ゴグル「ねぇ、もうそろそろ、どこに向かっているのかくらい教えてくれてもいいんじゃない」
二人が駅を出てから、歩き始めて10分くらいたつ。前を歩く女の子はゴグルが繰り返し背中から声をかけてきても、ほんのり振り返るだけで、答えない。しかも、先日、駅前に開店したばかりのパン屋の『厚熱サンド』をひとりだけで食べている。
「もう、分かりました。黙ってついていきます」
季節は本格的な冬に差し掛かり始めた。時折つよく吹く風の一振り一振りが首筋から体を冷やし、ポケットに突っ込んだ手に思わず力が入る。
「今日の雪は朝になったら積もっていそうだね。列車が止まることはないだろうけど。このまえ校庭でカマキリの卵を見つけてね、太ももの真ん中くらいの高さにあったから去年よりは積もる日があるかもよ」少年は少女の返事を期待せずに、それでいて聞こえるようにつぶやいた。

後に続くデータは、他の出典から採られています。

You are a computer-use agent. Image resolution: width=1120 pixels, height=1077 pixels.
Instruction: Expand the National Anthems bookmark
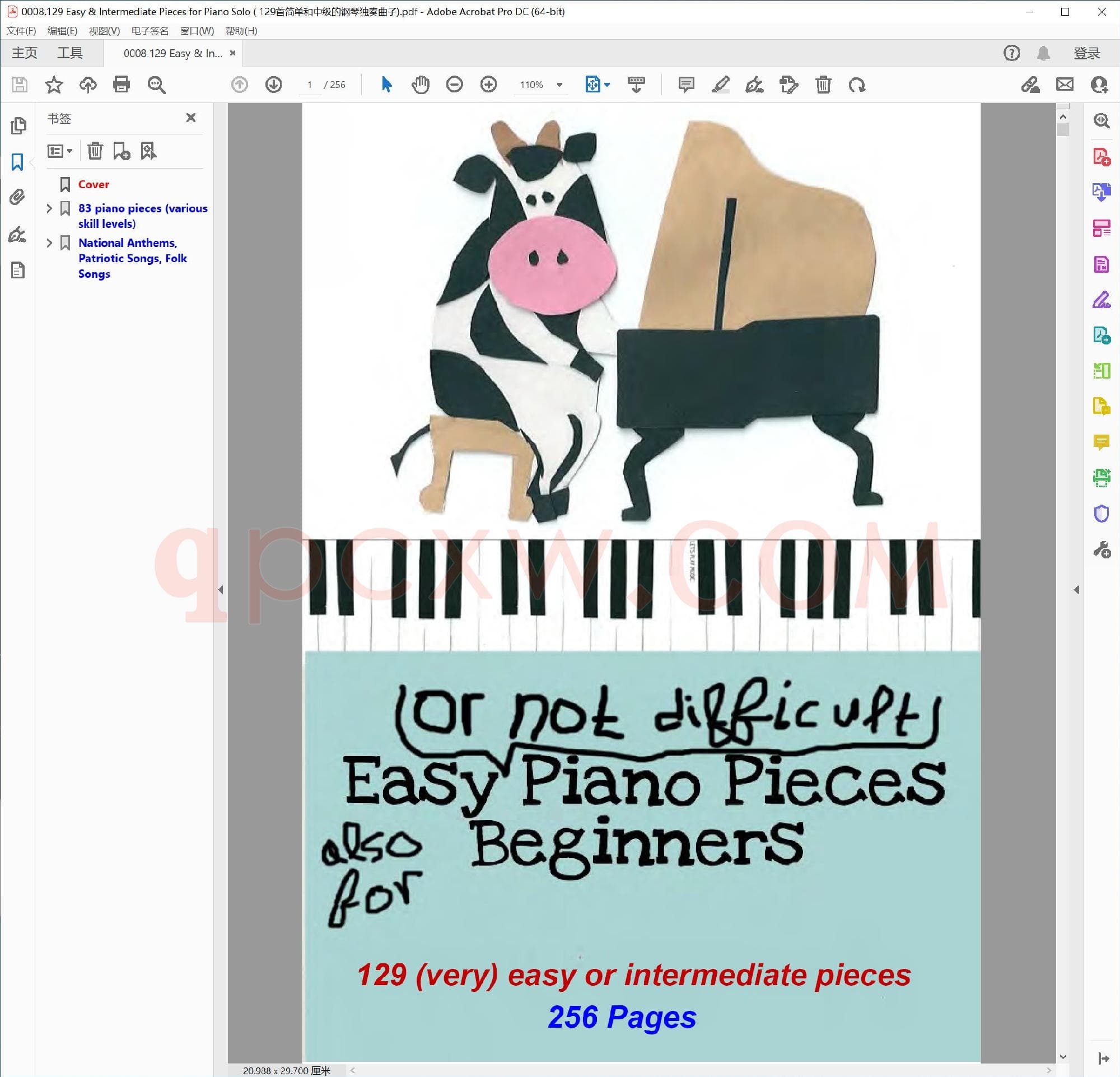click(x=49, y=244)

金曜日の学校帰り、二人の家は近所で帰り道はよく一緒になる。教室から出ようとしたところで彼女から声をかけられ、着いてきてほしいところがあると言われ最寄りの駅を通り過ぎ、商店街前駅で下車した。
夕飯の買い物をするための人々が商店街を往来している。総菜屋の主人が売れ残りにならないように声を張り上げて、魚の揚げ物を売りさばいている。薬屋の店内では、油ストーブの前で一匹の白い猫がまるくなっていた。